### What the task asks
The response must contain each line of the material that holds "field".

### Provided material
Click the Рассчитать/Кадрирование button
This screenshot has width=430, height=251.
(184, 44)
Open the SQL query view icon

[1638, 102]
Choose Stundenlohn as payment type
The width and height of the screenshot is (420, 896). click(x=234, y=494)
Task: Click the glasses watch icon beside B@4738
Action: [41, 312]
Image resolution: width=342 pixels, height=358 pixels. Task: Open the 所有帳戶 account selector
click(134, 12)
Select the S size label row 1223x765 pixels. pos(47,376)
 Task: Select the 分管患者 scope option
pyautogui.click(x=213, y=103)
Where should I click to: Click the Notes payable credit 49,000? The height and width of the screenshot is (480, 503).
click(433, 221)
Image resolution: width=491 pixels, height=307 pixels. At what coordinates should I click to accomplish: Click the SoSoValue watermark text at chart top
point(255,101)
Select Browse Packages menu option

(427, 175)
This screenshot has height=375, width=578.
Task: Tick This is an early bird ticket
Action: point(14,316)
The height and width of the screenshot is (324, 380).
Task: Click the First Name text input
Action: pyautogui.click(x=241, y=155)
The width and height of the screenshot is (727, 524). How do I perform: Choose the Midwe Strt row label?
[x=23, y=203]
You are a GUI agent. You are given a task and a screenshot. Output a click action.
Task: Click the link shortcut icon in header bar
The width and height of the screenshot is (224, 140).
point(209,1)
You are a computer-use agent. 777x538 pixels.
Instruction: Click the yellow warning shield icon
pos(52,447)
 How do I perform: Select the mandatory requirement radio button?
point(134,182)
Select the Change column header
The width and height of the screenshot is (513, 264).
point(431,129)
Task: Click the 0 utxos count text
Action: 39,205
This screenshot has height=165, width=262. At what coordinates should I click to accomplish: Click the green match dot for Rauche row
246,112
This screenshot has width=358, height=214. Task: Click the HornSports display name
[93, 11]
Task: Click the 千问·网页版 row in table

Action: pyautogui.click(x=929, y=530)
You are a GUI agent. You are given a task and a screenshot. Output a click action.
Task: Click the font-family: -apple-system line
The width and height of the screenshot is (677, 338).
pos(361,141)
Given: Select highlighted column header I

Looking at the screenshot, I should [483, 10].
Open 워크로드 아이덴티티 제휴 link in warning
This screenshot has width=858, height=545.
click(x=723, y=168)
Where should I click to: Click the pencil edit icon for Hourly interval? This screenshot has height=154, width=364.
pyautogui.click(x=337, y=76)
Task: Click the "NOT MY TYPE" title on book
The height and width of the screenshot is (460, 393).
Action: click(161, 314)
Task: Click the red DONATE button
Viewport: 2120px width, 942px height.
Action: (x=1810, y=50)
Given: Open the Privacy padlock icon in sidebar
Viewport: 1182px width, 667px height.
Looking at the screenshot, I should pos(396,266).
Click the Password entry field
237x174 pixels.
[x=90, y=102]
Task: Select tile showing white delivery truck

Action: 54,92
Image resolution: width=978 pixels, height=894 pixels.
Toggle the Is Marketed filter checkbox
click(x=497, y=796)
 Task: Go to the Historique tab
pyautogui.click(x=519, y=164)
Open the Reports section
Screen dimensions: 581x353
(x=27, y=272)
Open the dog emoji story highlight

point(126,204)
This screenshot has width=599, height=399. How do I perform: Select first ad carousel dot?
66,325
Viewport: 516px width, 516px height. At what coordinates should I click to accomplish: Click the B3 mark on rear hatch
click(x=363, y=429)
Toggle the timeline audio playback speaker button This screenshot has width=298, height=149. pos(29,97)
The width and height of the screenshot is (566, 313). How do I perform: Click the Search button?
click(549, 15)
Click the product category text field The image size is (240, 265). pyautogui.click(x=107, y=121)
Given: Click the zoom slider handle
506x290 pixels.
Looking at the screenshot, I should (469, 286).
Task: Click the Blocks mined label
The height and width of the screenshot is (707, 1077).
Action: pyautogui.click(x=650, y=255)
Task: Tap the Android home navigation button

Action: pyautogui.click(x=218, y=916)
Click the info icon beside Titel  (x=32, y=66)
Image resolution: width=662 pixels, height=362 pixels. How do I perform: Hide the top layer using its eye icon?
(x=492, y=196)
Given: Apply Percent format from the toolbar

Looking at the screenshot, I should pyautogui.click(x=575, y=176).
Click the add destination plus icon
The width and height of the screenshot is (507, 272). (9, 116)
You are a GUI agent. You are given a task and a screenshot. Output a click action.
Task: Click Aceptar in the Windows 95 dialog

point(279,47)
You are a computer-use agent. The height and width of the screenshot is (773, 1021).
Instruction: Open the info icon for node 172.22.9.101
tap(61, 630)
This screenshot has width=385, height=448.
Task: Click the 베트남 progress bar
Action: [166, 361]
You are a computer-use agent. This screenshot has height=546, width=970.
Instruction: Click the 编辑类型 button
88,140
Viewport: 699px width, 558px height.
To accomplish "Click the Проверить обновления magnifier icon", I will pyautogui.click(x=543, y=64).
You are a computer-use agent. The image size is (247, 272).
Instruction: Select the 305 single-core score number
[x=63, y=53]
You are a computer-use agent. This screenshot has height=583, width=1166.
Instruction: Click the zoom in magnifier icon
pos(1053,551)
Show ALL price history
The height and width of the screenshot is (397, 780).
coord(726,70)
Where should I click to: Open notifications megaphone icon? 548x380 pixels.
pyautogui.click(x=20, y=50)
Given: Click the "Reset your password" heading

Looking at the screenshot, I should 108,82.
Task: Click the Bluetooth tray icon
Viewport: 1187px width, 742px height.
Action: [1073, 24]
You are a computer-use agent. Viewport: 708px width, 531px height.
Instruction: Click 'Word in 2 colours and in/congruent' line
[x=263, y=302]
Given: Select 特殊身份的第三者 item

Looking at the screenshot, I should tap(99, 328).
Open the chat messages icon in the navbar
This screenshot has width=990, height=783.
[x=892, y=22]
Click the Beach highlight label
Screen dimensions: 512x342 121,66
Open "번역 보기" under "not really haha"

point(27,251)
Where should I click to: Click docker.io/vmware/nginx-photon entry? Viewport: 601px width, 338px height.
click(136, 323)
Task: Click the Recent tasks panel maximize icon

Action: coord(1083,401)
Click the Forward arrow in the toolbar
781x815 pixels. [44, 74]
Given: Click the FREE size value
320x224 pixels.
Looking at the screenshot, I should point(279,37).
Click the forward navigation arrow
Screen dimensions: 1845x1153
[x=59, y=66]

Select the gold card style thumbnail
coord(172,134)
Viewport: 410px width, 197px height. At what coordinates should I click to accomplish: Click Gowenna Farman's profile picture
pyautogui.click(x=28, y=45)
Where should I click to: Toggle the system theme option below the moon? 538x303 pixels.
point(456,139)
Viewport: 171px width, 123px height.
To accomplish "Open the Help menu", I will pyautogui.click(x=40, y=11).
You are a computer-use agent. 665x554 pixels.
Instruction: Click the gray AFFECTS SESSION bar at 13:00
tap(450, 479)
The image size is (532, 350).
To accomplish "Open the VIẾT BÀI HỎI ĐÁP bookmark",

### Written response
Click the Password entry field
Click the product category text field The image size is (240, 265). pyautogui.click(x=107, y=121)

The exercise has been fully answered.